Quand le sud de l'Espagne était sous domination maure, par exemple, le métissage des peuples espagnols, maures, et juifs était relativement courant. Le Brésil est aujourd'hui un pays dont la population résulte d'un métissage entre les Amérindiens, les Noirs et les Blancs, et même si l'on peut trouver des communautés formées selon l'origine, le métissage y est considéré comme une valeur nationale, comme un emblème du pays, de la même façon que la musique latine est la résultante des influences africaines, européennes et indigènes.

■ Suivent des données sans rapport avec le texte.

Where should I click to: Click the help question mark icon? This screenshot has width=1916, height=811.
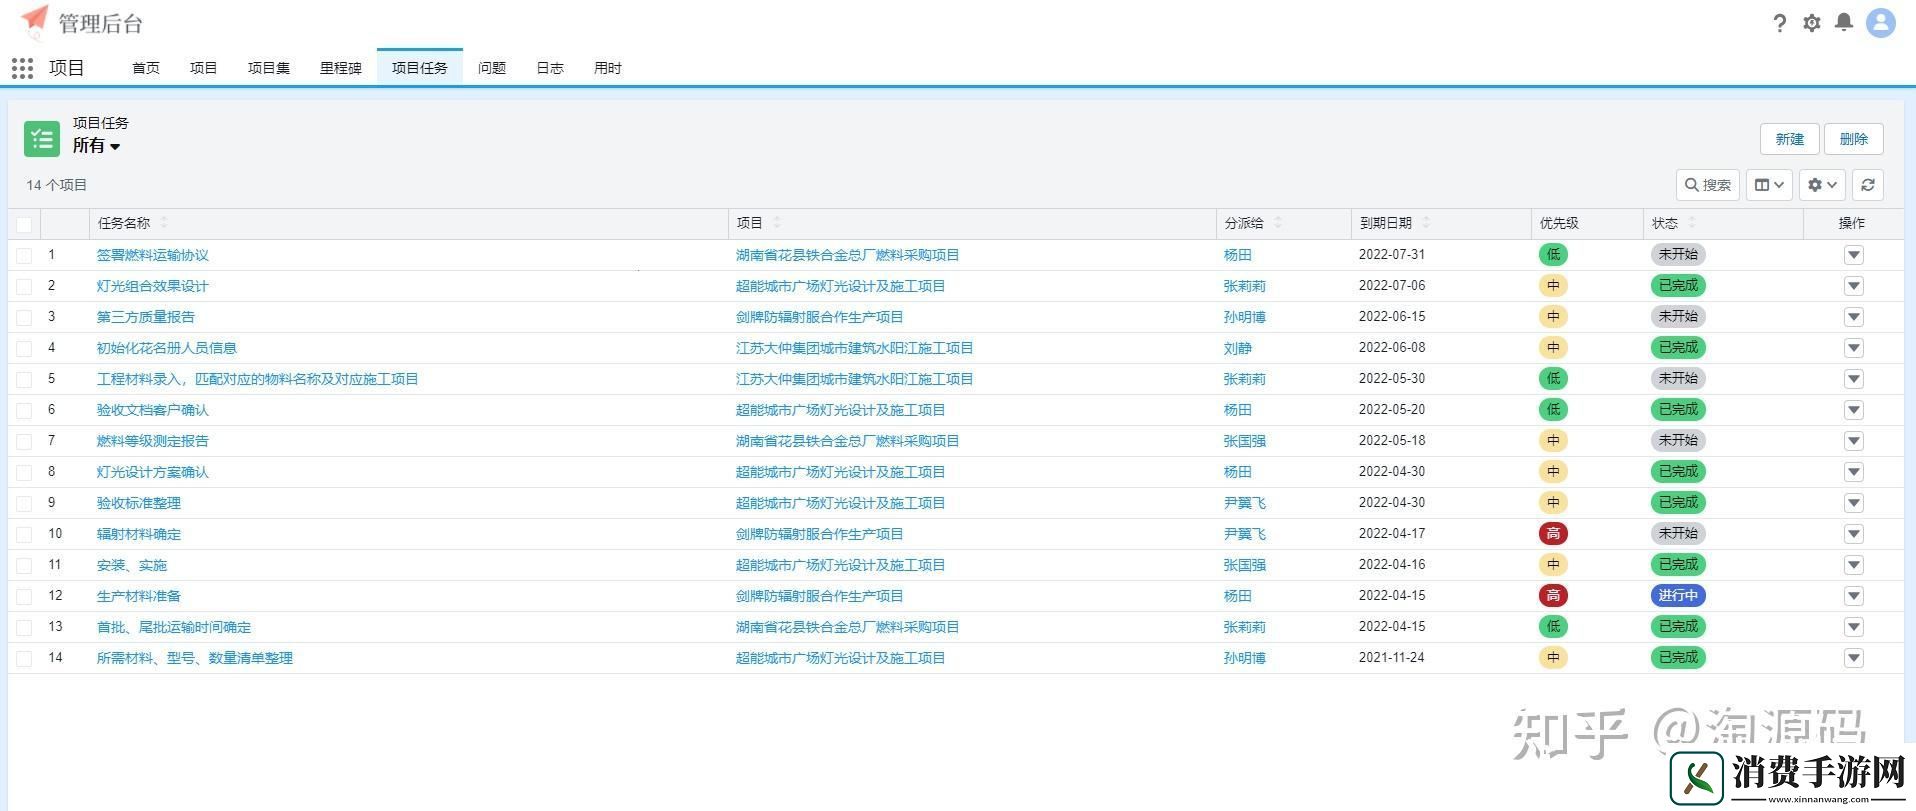click(1779, 23)
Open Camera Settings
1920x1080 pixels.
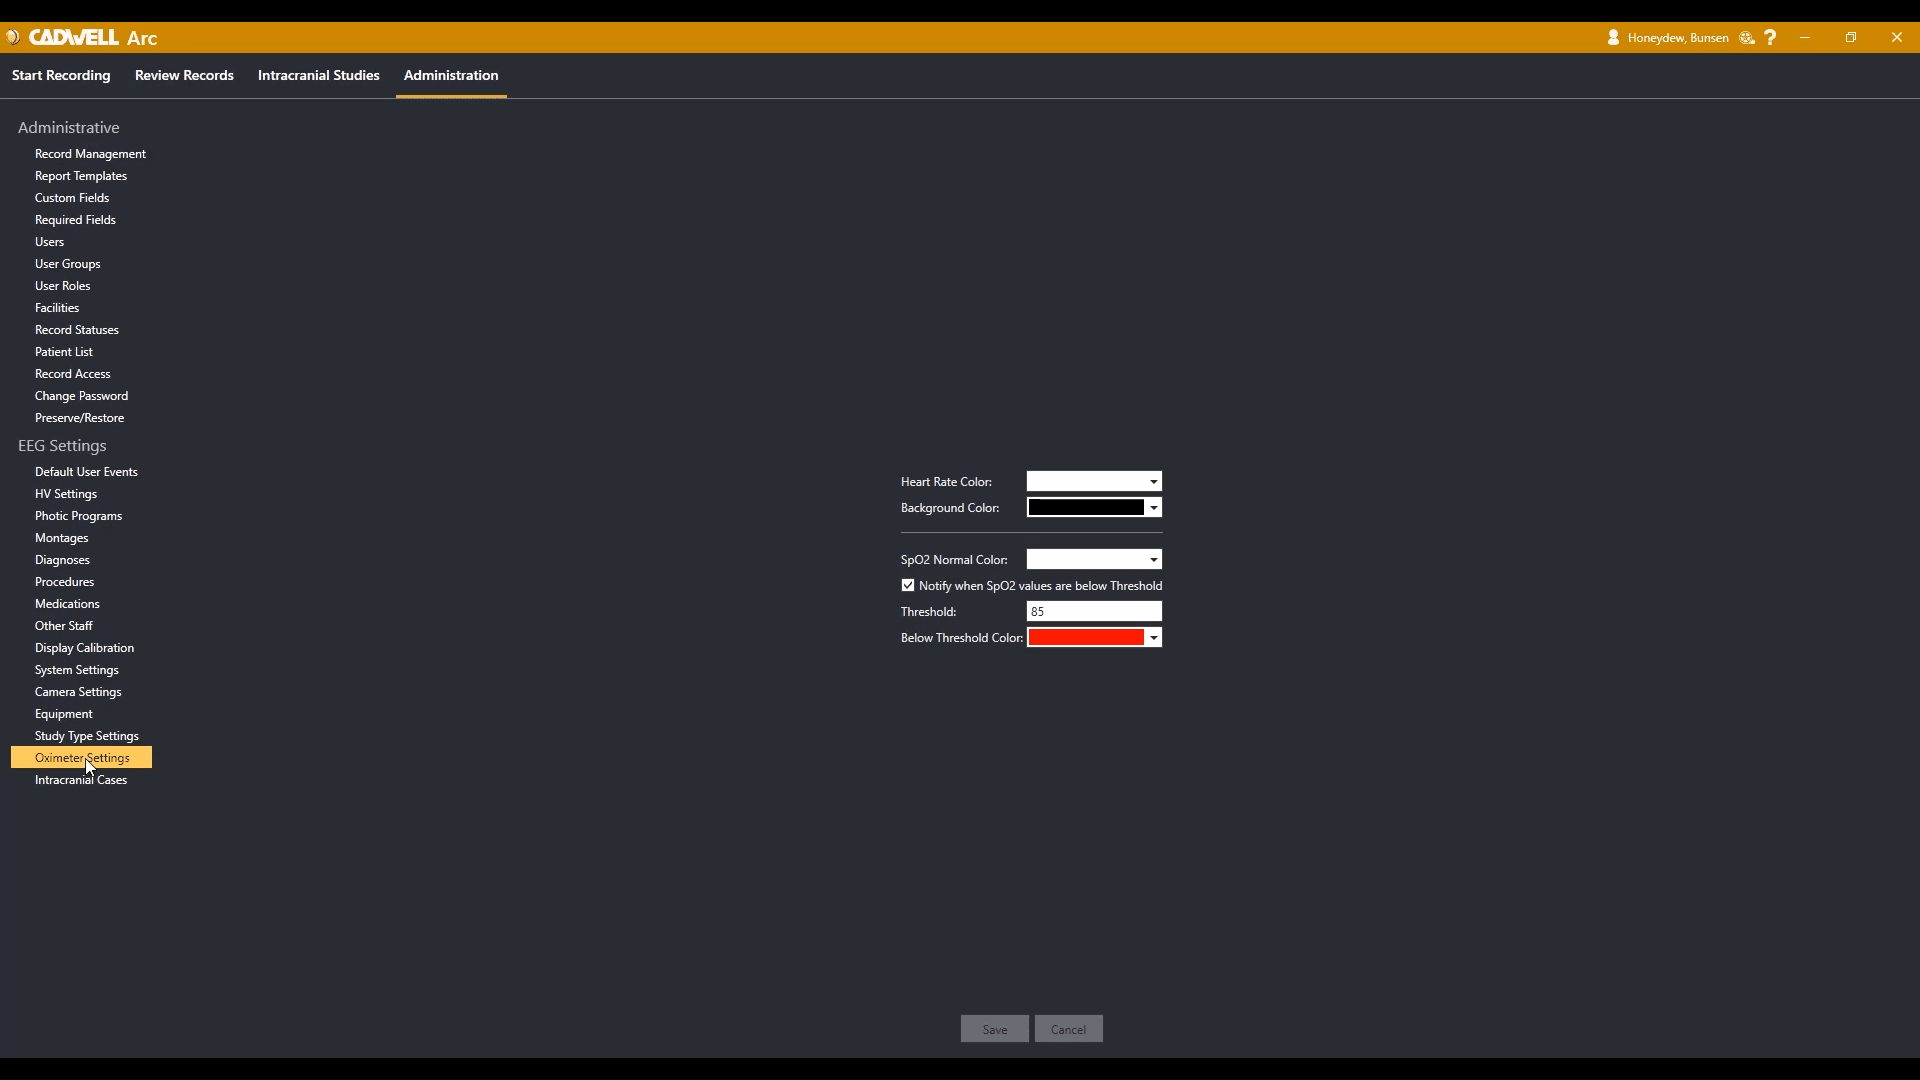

De même pour la petite île française de La Réunion dont le métissage et la coexistence harmonieuse de cultures et de religions est considéré aujourd'hui comme un atout et un exemple. Dès l'origine, le peuplement de l'île par un groupe de français et de malgaches (l'île était inhabitée)s'est effectué par le métissage. L'afflux massif de population est issu de l'esclavage (malgaches, africains), puis du recours à des "engagés" indiens (appelés aujourd'hui "zarabes" ou "malbar"), et enfin à l'arrivée plus tardive de chinois. Chaque flux a créé sur le moment des tensions, notamment, en raison du faible nombre de femmes. Les derniers arrivés sont les Comoriens et les Mahorais dont l'intégration est en cours. Un terme particulier est appliqué aux enfants nés à la Réunion d'au moins un parent "zoreil" ou "métro" (c'est-à-dire venant tout juste de métropole) : "zoreol".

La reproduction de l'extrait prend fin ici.